The following are equivalent and gives a topological subspace $Y$.
- Modify the neighborhood topology $N'(y) = \{B \cap Y \mid B \in N(y)\}$.
- Modify the set of open sets $G'= \{U \cap Y \mid U \in G\}$.
Consider the topological subspace $(Y, G')$. Suppose $S \subseteq Y$.
- $S$ is open in $Y$ iff $S = A \cap Y$ for some open set $A$ in $X$.
- $S$ is closed in $Y$ iff $S = A \cap Y$ for some closed set $A$ in $X$.
Dense sets #
Suppose $X$ is a topological space.
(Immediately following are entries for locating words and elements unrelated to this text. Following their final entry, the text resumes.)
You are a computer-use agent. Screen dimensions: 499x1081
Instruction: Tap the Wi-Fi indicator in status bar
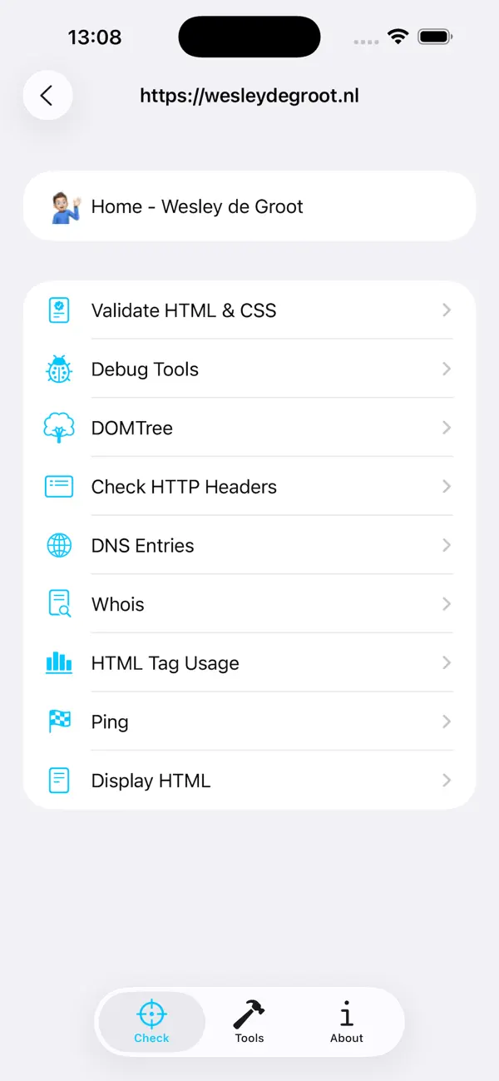pos(398,36)
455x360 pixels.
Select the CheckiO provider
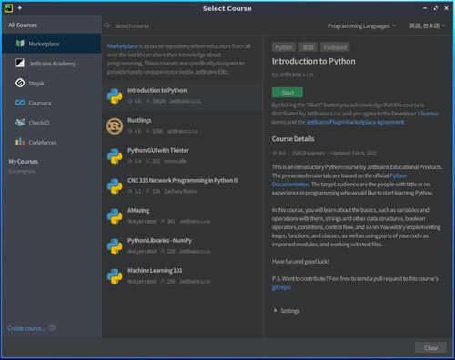coord(52,123)
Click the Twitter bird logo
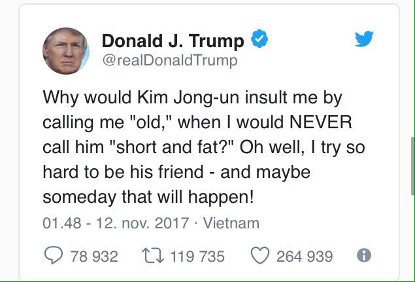Viewport: 415px width, 282px height. [x=364, y=41]
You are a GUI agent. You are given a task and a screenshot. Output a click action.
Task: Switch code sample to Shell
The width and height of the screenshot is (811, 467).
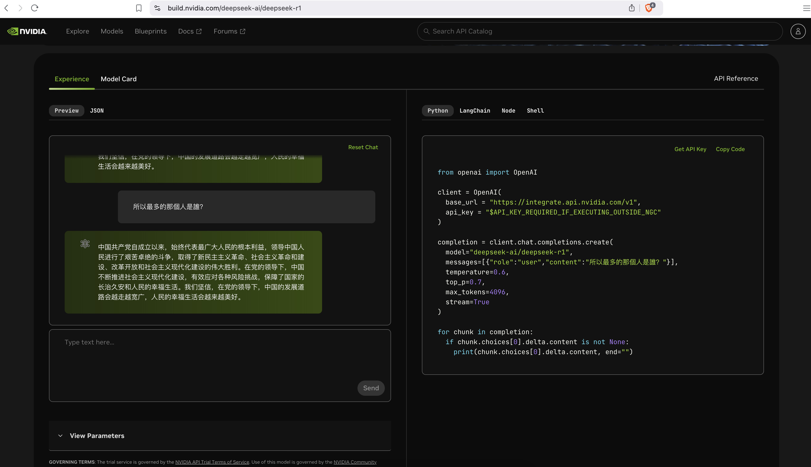pyautogui.click(x=535, y=111)
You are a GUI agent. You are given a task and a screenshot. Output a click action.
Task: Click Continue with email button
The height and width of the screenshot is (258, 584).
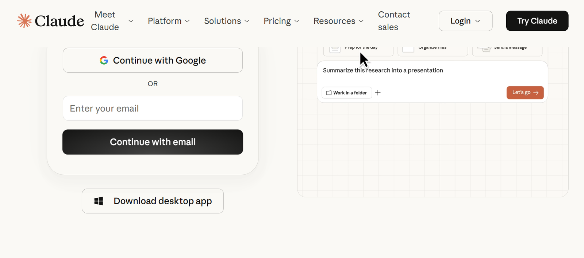point(153,142)
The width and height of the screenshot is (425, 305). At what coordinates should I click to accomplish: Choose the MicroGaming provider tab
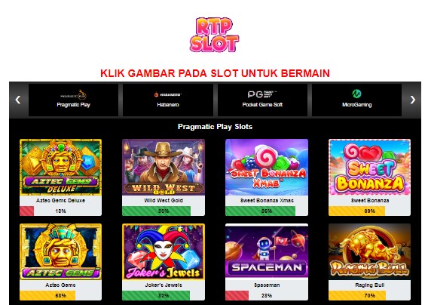coord(356,100)
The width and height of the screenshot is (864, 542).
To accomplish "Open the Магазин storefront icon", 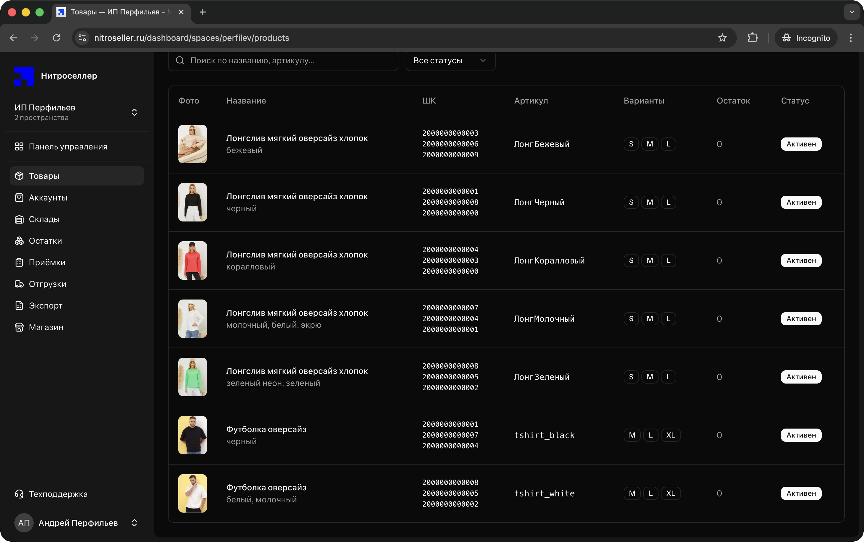I will pos(19,327).
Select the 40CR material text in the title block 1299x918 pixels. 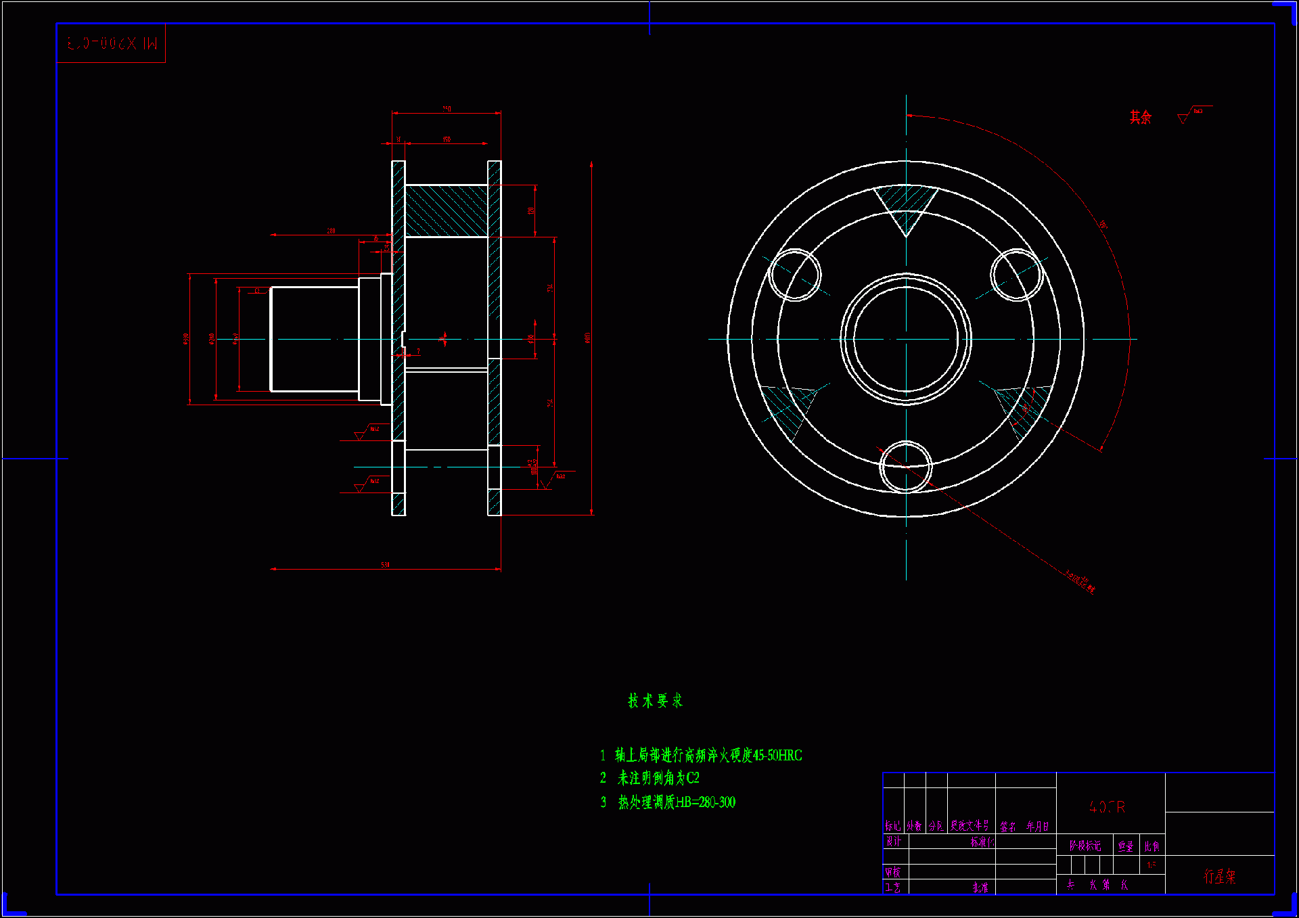[1108, 807]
And $E \subseteq X$.
- When $\overline E = X$, $E$ is called dense in $X$.
- $E$ is dense if and only if every nonempty open subset of $X$ contains a element of $E$.
- $E$ is dense if and only if $X \backslash E$ has no interior points.
- When $(\overline E)^\circ = \varnothing$ in $E$, $E$ is called nowhere dense in $X$.
- When $\overline E$ has no interior points, $E$ is called nowhere dense.
Topological Properties #
Separable #
Topological space $X$ is separable if it has a countable dense subset.
First-countable #
A topological space $X$ is first-countable if for any $x \in X$ there exists a sequence $N _ 1, N _ 2, \ldots \in N(x)$ such that for any $O \in N(x)$ there is an $N _ k$ contained in $O$.
Without loss of generality, we can require the sequence to contain only open neighbors.
Second-countable #
A topological space $X$ is second-countable if there exists some countable collection $U =\left\{U _ {i}\right\} _ {i=1}^{\infty}$ of open subsets of $X$ such that any open subset of $X$ can be written as a union of elements of some subfamily of $U$.
- Suppose $X$ has a metric, then separable is equivalent to second-countable.
- The Euclidean spaces are second-countable.
Hausdorff space #
Suppose $X$ is a topological space.
If for all $x, y \in X$ where $x \neq y$, there exists $U \in N(x)$ and $V \in N(y)$, where $U \cap V = \varnothing$. $X$ is called Hausdorff.
Compactness of topological spaces #
Suppose $X$ is a topological space with open sets topology $G$.
The space $X$ is called compact if all of its open covers have a finite subcover.
Consider subset $K \subseteq X$. $K$ is called compact, if the subspace $(K, G| _ K)$ is compact.
Compact subspaces #
Suppose $X$ is a compact topological space.
Suppose $F$ is closed in $X$, then $F$ is a compact subspace.
- Suppose $\p{G _ \alpha} _ {\alpha \in I}$ is an open cover of $F$ in $F$.
- Consider $\p{G _ \alpha \cup \p{X - F}}$, which is an open cover of $X$.
- Therefore there is a finite open subcover.
Suppose $X$ is Hausdorff. Suppose $F$ is a compact subspace of $X$. Then $F$ is closed in $X$.
- Suppose $F$ is not closed in $X$, and $p \in \overline F - F$.
- Since $X$ is Hausdorff, there exists open neighborhoods $O _ x \in N(x)$ and $P _ x \in N(p)$. Such that $O _ x \cap P _ x = \varnothing$.
- Consider the open covering $O:=\c{O _ x: x \in F}$.
- Now there exists some open subcover $O'$ of $F$.
- Therefore $p \notin \overline F$. Contradiction!